[Collected data entries]
########################################

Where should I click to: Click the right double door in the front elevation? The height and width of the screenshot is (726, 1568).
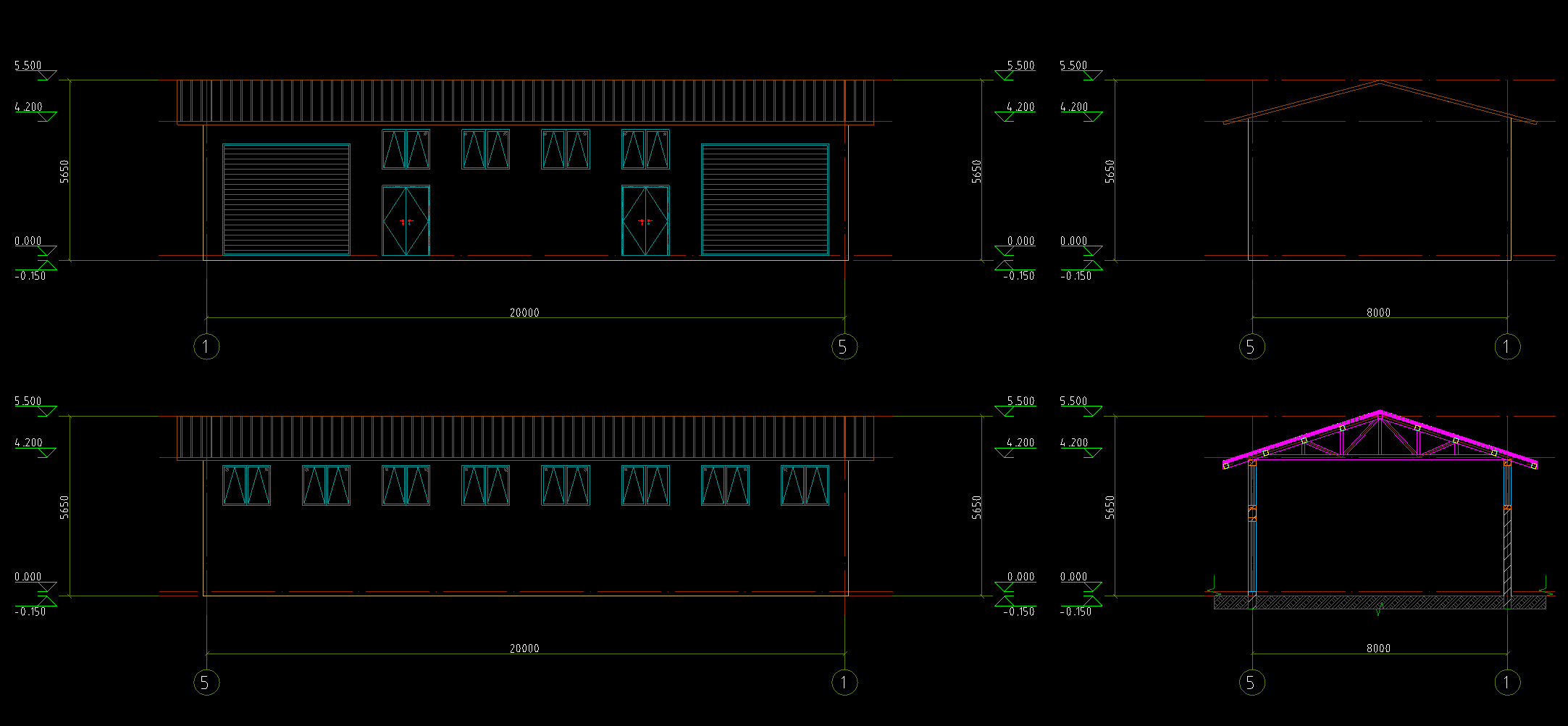pos(645,221)
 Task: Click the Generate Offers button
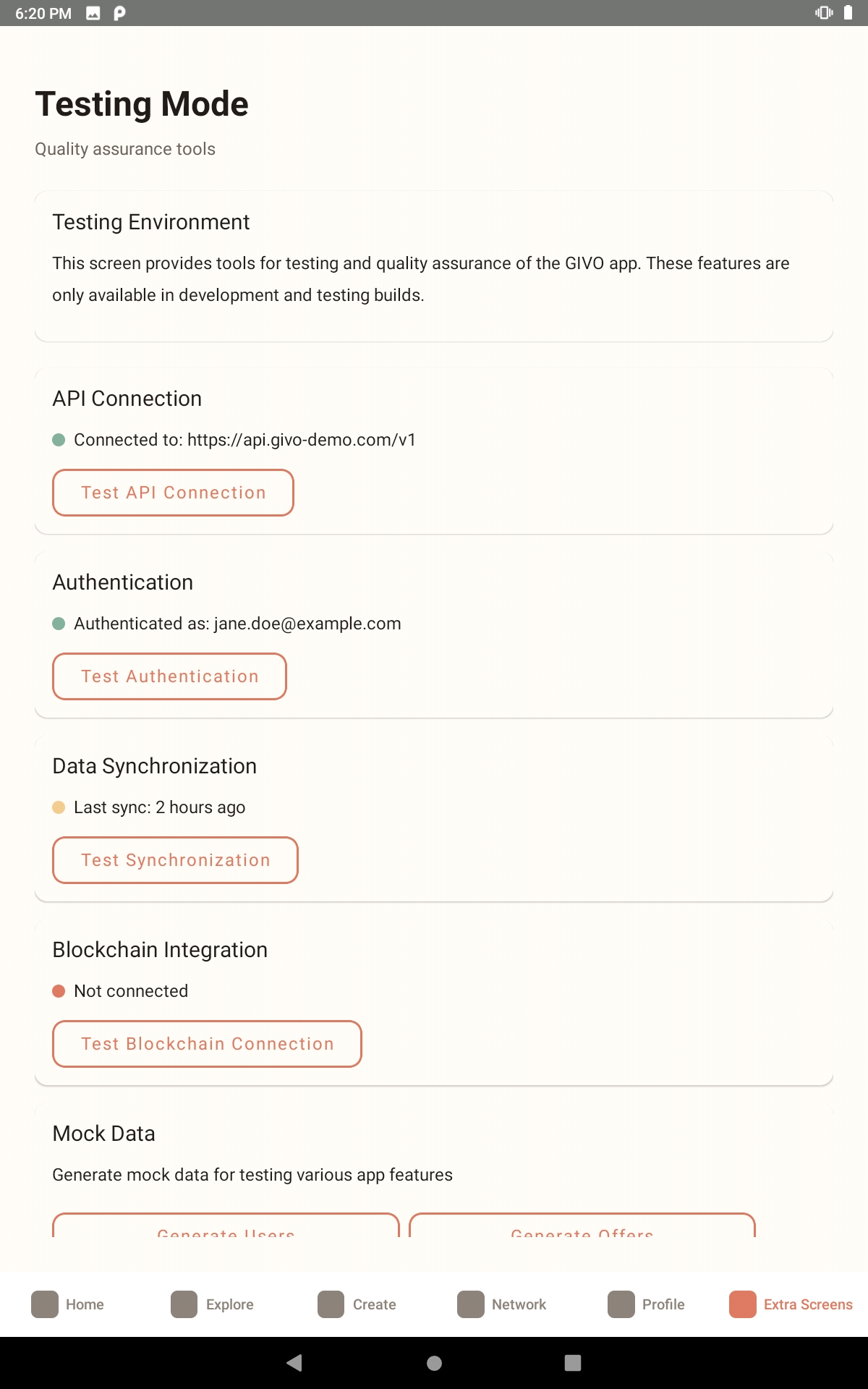pos(582,1228)
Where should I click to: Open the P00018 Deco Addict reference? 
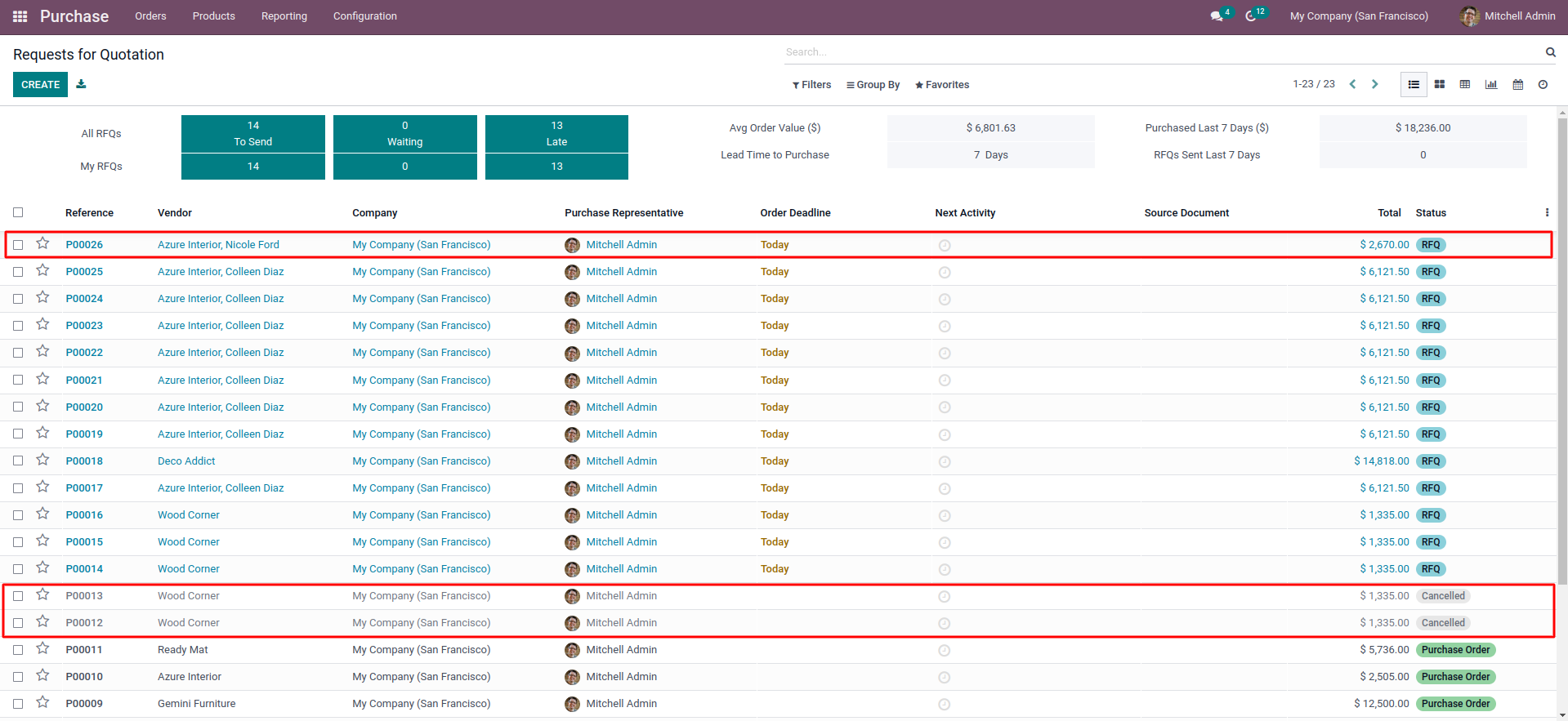[x=84, y=461]
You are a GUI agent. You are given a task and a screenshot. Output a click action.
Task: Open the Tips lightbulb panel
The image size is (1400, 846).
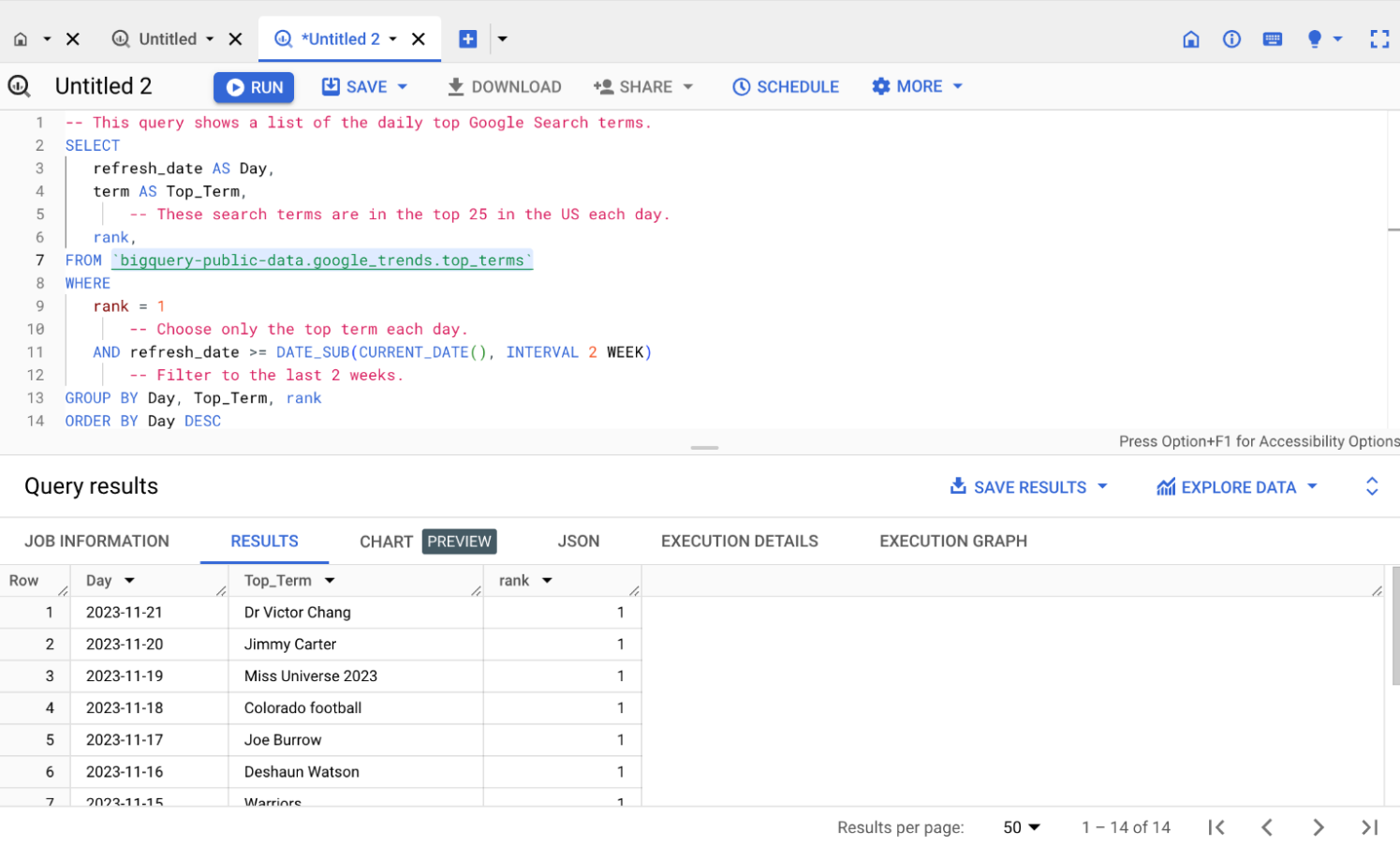pyautogui.click(x=1314, y=38)
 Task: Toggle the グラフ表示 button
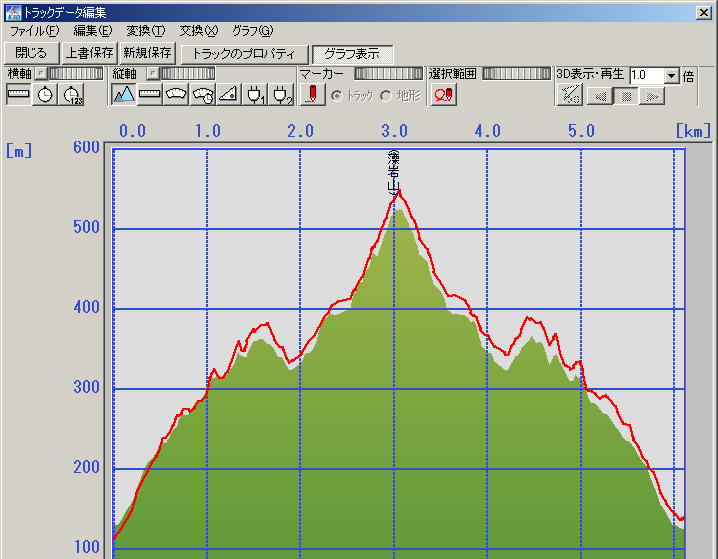click(352, 53)
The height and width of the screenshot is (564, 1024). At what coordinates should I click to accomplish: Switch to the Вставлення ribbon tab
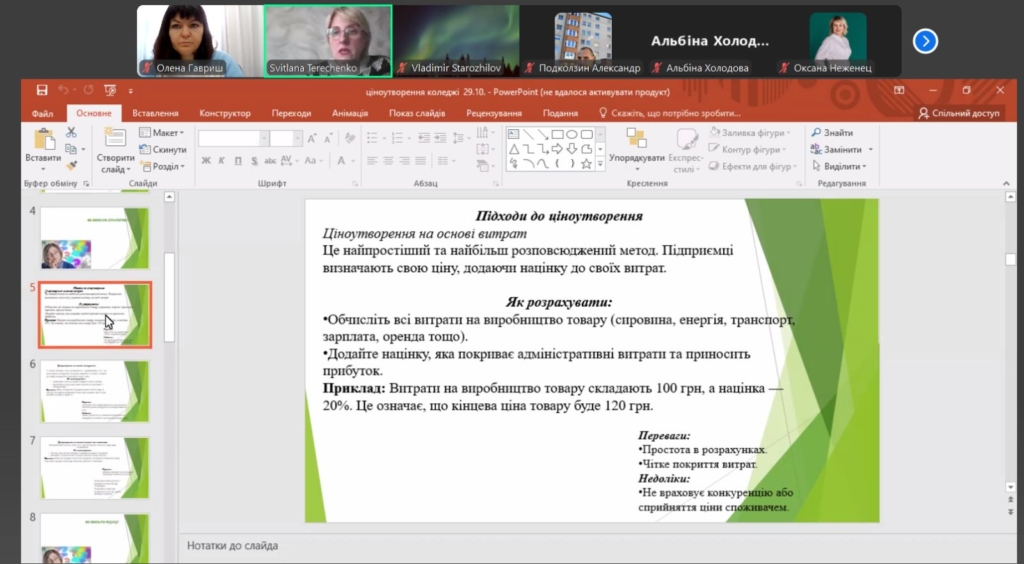(x=155, y=114)
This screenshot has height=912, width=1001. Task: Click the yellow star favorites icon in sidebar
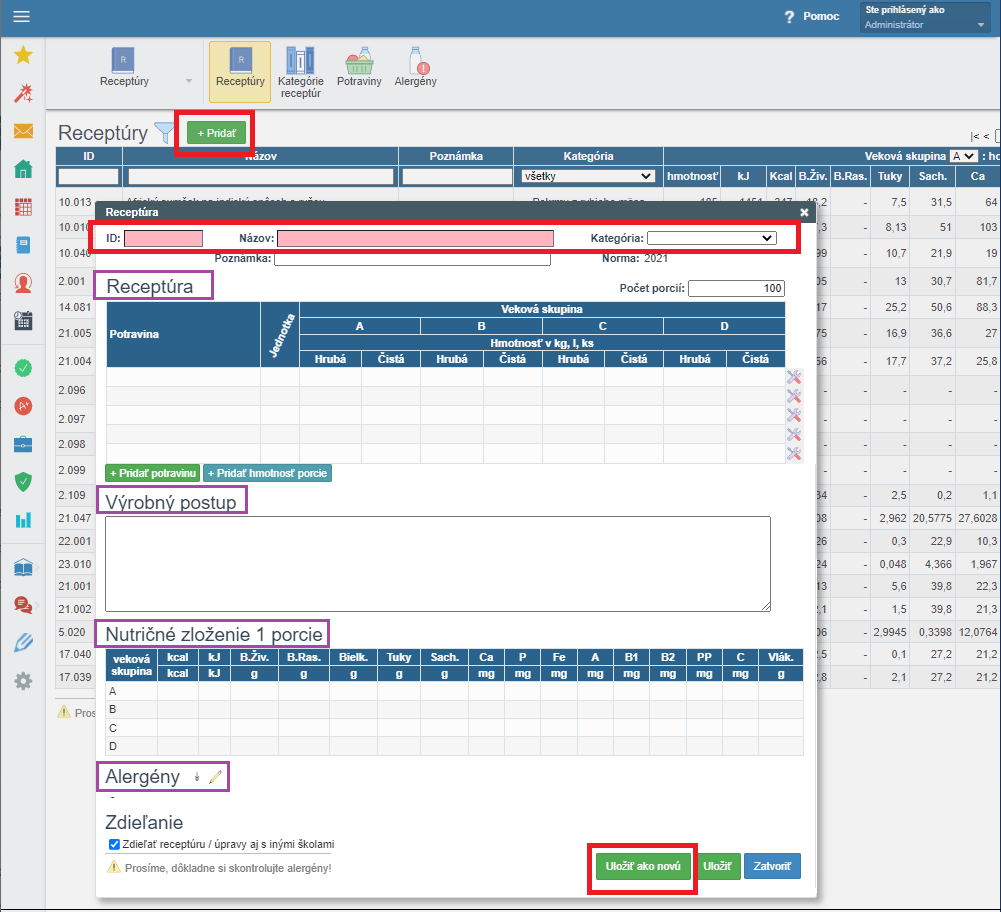23,56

########################################

__Requirement__
The records above are to be restated exactly, without their pictures.

__Problem solution__
Where should I click to: Click the right double door in the front elevation? The height and width of the screenshot is (726, 1568).
pos(645,221)
 Task: Click the Generate Offers button
pos(582,1228)
Where should I click to: Open the P00018 Deco Addict reference? 
[x=84, y=461]
You are a GUI agent. You are given a task and a screenshot. Output a click action.
Task: Open the Tips lightbulb panel
The image size is (1400, 846).
pyautogui.click(x=1314, y=38)
 Task: Toggle the グラフ表示 button
click(352, 53)
The height and width of the screenshot is (564, 1024). At what coordinates should I click to accomplish: Switch to the Вставлення ribbon tab
(x=155, y=114)
This screenshot has height=912, width=1001. Task: Click the yellow star favorites icon in sidebar
23,56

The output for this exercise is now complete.